Thread: SQL functions vs. PL/PgSQL functions

SQL functions vs. PL/PgSQL functions

From

"Reuven M. Lerner"

Date:

13 October 2010, 04:40:11

Hi, everyone.  I'm working with a client to try to optimize their use of
PostgreSQL.  They're running 8.3 on a Windows platform, packaged as part
of a physical product that is delivered to customers.

We're planning to upgrade to 9.0 at some point in the coming months, but
this question is relevant for 8.3 (and perhaps beyond).

All of the database-related logic for this application is in server-side
functions, written in PL/PgSQL.  That is, the application never issues a
SELECT or INSERT; rather, it invokes a function with parameters, and the
function handles the query.   It's not unusual for a function to invoke
one or more other PL/PgSQL functions as part of its execution.

Since many of these PL/PgSQL functions are just acting as wrappers around
queries, I thought that it would be a cheap speedup for us to change some
of them to SQL functions, rather than PL/PgSQL.  After all, PL/PgSQL is (I
thought) interpreted, whereas SQL functions can be inlined and handled
directly by the optimizer and such.

We made the change to one or two functions, and were rather surprised to
see the performance drop by quite a bit.

My question is whether this is somehow to be expected.  Under what
conditions will SQL functions be slower than PL/PgSQL functions?  Is there
a heuristic that I can/should use to know this in advance?  Does it matter
if the SELECT being executed operates against a table, or a PL/PgSQL
function?

Thanks in advance for any insights everyone can offer.

Reuven

--
Reuven M. Lerner -- Web development, consulting, and training
Mobile: +972-54-496-8405 * US phone: 847-230-9795
Skype/AIM: reuvenlerner

Re: SQL functions vs. PL/PgSQL functions

From

Craig Ringer

Date:

13 October 2010, 05:12:09

On 13/10/2010 3:30 PM, Reuven M. Lerner wrote:

> My question is whether this is somehow to be expected.  Under what
> conditions will SQL functions be slower than PL/PgSQL functions?
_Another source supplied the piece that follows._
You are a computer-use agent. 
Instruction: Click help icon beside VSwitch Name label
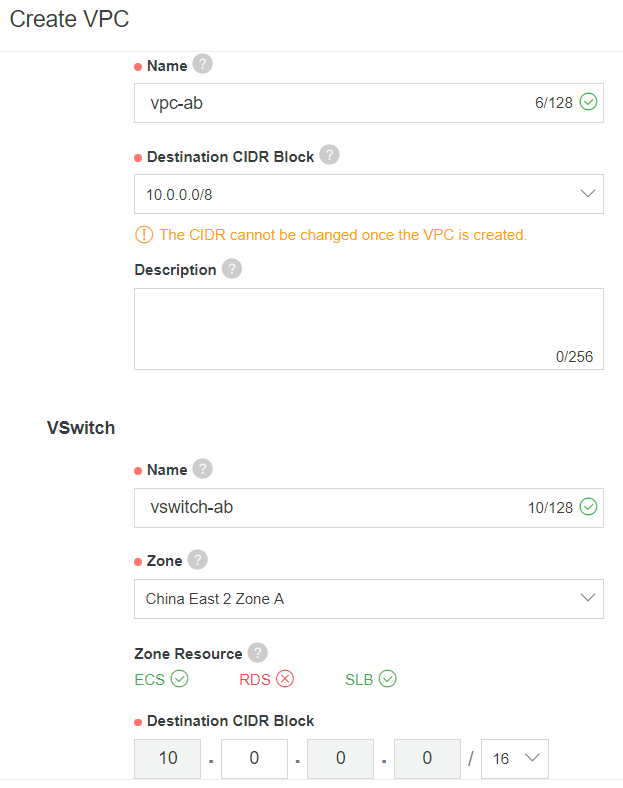(202, 468)
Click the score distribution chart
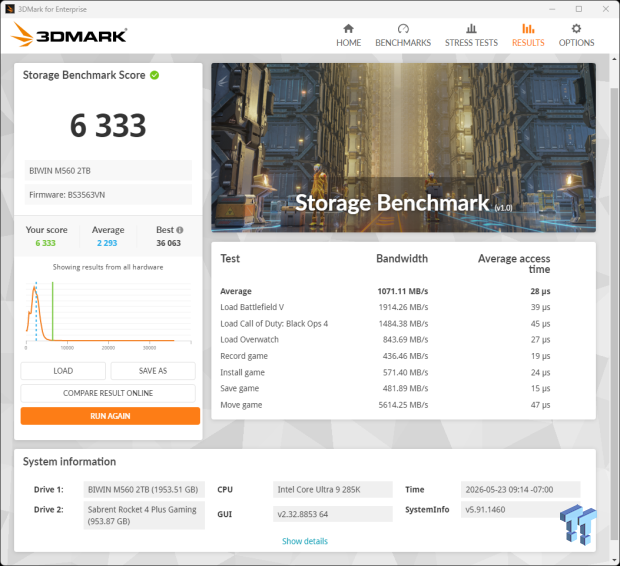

The main cases I can think of:

- Where the SQL function is inlined (PL/PgSQL functions can't be
inlined, some SQL functions can) and the inlining turns out to be a
performance loss rather than a gain.

- Where the PL/PgSQL function was constructing queries dynamically for
EXECUTE ... USING, so each query contained its parameters directly. If
converted to an SQL function (or a PL/PgSQL function using SELECT /
PERFORM instead of EXECUTE ... USING) the planner will make more generic
choices because it doesn't have stats on specific parameter values.
These choices are sometimes not all that great.

Beyond that, I'd have to wait to hear from someone who has more real
knowledge than my hand-waving can provide.

--
Craig Ringer

Tech-related writing at http://soapyfrogs.blogspot.com/

Re: SQL functions vs. PL/PgSQL functions

From

Merlin Moncure

Date:

13 October 2010, 10:50:43

On Wed, Oct 13, 2010 at 3:30 AM, Reuven M. Lerner <reuven@lerner.co.il> wrote:
> Hi, everyone.  I'm working with a client to try to optimize their use of
> PostgreSQL.  They're running 8.3 on a Windows platform, packaged as part
> of a physical product that is delivered to customers.
>
> We're planning to upgrade to 9.0 at some point in the coming months, but
> this question is relevant for 8.3 (and perhaps beyond).
>
> All of the database-related logic for this application is in server-side
> functions, written in PL/PgSQL.  That is, the application never issues a
> SELECT or INSERT; rather, it invokes a function with parameters, and the
> function handles the query.   It's not unusual for a function to invoke
> one or more other PL/PgSQL functions as part of its execution.
>
> Since many of these PL/PgSQL functions are just acting as wrappers around
> queries, I thought that it would be a cheap speedup for us to change some
> of them to SQL functions, rather than PL/PgSQL.  After all, PL/PgSQL is (I
> thought) interpreted, whereas SQL functions can be inlined and handled
> directly by the optimizer and such.
>
> We made the change to one or two functions, and were rather surprised to
> see the performance drop by quite a bit.
>
> My question is whether this is somehow to be expected.  Under what
> conditions will SQL functions be slower than PL/PgSQL functions?  Is there
> a heuristic that I can/should use to know this in advance?  Does it matter
> if the SELECT being executed operates against a table, or a PL/PgSQL
> function?
>
> Thanks in advance for any insights everyone can offer.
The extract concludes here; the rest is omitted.